Testing program supplied by: jkh / Apple (see Dec2001 posting to freebsd-hackers with Subject 'NFS: How to make FreeBS fall on its face in one easy step')
MFC after:	1 week

6 files changed, 128 insertions, 11 deletions

diff --git a/sys/kern/vfs_bio.c b/sys/kern/vfs_bio.c
index f250367..29646d9 100644
--- a/sys/kern/vfs_bio.c
+++ b/sys/kern/vfs_bio.c
@@ -2271,9 +2271,21 @@ loop:
 		 * to softupdates re-dirtying the buffer.  In the latter
 		 * case, B_CACHE is set after the first write completes,
 		 * preventing further loops.
+		 * NOTE!  b*write() sets B_CACHE.  If we cleared B_CACHE
+		 * above while extending the buffer, we cannot allow the
+		 * buffer to remain with B_CACHE set after the write
+		 * completes or it will represent a corrupt state.  To
+		 * deal with this we set B_NOCACHE to scrap the buffer
+		 * after the write.
+		 *
+		 * We might be able to do something fancy, like setting
+		 * B_CACHE in bwrite() except if B_DELWRI is already set,
+		 * so the below call doesn't set B_CACHE, but that gets real
+		 * confusing.  This is much easier.
 		 */
 
 		if ((bp->b_flags & (B_CACHE|B_DELWRI)) == B_DELWRI) {
+			bp->b_flags |= B_NOCACHE;
 			BUF_WRITE(bp);
 			goto loop;
 		}
diff --git a/sys/nfsclient/nfs.h b/sys/nfsclient/nfs.h
index 5811883..42db54c 100644
--- a/sys/nfsclient/nfs.h
+++ b/sys/nfsclient/nfs.h
@@ -288,6 +288,8 @@ void	nfs_clearcommit(struct mount *);
 int	nfs_writebp(struct buf *, int, struct thread *);
 int	nfs_fsinfo(struct nfsmount *, struct vnode *, struct ucred *,
 	    struct thread *);
+int	nfs_meta_setsize (struct vnode *, struct ucred *,
+	    struct thread *, u_quad_t);
 
 #endif	/* _KERNEL */
 
diff --git a/sys/nfsclient/nfs_bio.c b/sys/nfsclient/nfs_bio.c
index 754d561..2f3a44b 100644
--- a/sys/nfsclient/nfs_bio.c
+++ b/sys/nfsclient/nfs_bio.c
@@ -206,8 +206,14 @@ nfs_getpages(struct vop_getpages_args *ap)

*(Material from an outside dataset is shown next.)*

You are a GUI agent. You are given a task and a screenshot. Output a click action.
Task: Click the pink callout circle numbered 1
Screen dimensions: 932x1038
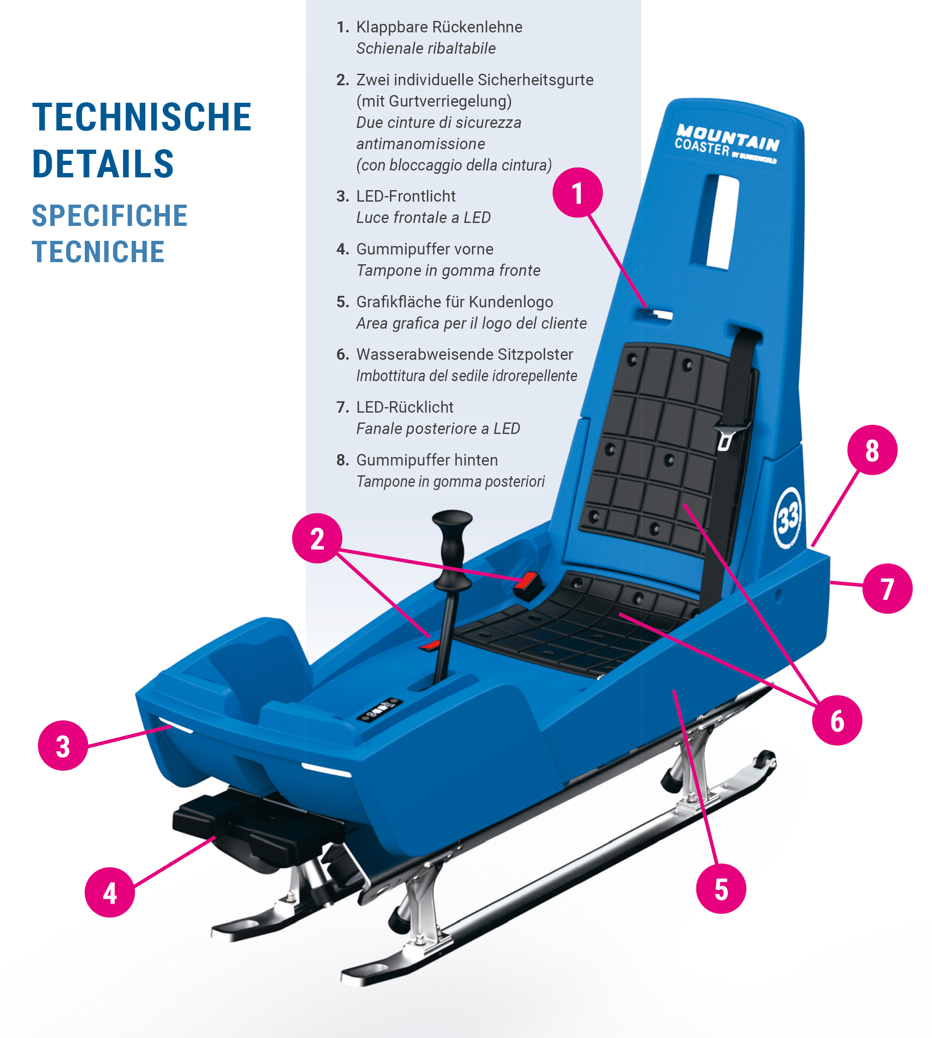(577, 193)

 			vm_page_set_validclean(m, 0, size - toff);
 			/* handled by vm_fault now	  */
 			/* vm_page_zero_invalid(m, TRUE); */
+		} else {
+			/*
+			 * Read operation was short.  If no error occured
+			 * we may have hit a zero-fill section.   We simply
+			 * leave valid set to 0.
+			 */
+			;
 		}
-
 		if (i != ap->a_reqpage) {
 			/*
 			 * Whether or not to leave the page activated is up in
@@ -831,9 +837,7 @@ again:
 				else
 					bcount = np->n_size - (off_t)lbn * biosize;
 			}
-
 			bp = nfs_getcacheblk(vp, lbn, bcount, td);
-
 			if (uio->uio_offset + n > np->n_size) {
 				np->n_size = uio->uio_offset + n;
 				np->n_flag |= NMODIFIED;
@@ -1299,11 +1303,13 @@ nfs_doio(struct buf *bp, struct ucred *cr, struct thread *td)
 	    io.iov_len = uiop->uio_resid = bp->b_bcount;
 	    io.iov_base = bp->b_data;
 	    uiop->uio_rw = UIO_READ;
+
 	    switch (vp->v_type) {
 	    case VREG:
 		uiop->uio_offset = ((off_t)bp->b_blkno) * DEV_BSIZE;
 		nfsstats.read_bios++;
 		error = nfs_readrpc(vp, uiop, cr);
+
 		if (!error) {
 		    if (uiop->uio_resid) {
 			/*
@@ -1315,7 +1321,7 @@ nfs_doio(struct buf *bp, struct ucred *cr, struct thread *td)
 			 * writes, but that is not possible any longer.
 			 */
 			int nread = bp->b_bcount - uiop->uio_resid;
-			int left  = bp->b_bcount - nread;
+			int left  = uiop->uio_resid;
 
 			if (left > 0)
 				bzero((char *)bp->b_data + nread, left);
@@ -1485,3 +1491,48 @@ nfs_doio(struct buf *bp, struct ucred *cr, struct thread *td)
 	bufdone(bp);
 	return (error);
 }
+
+/*
+ * Used to aid in handling ftruncate() operations on the NFS client side.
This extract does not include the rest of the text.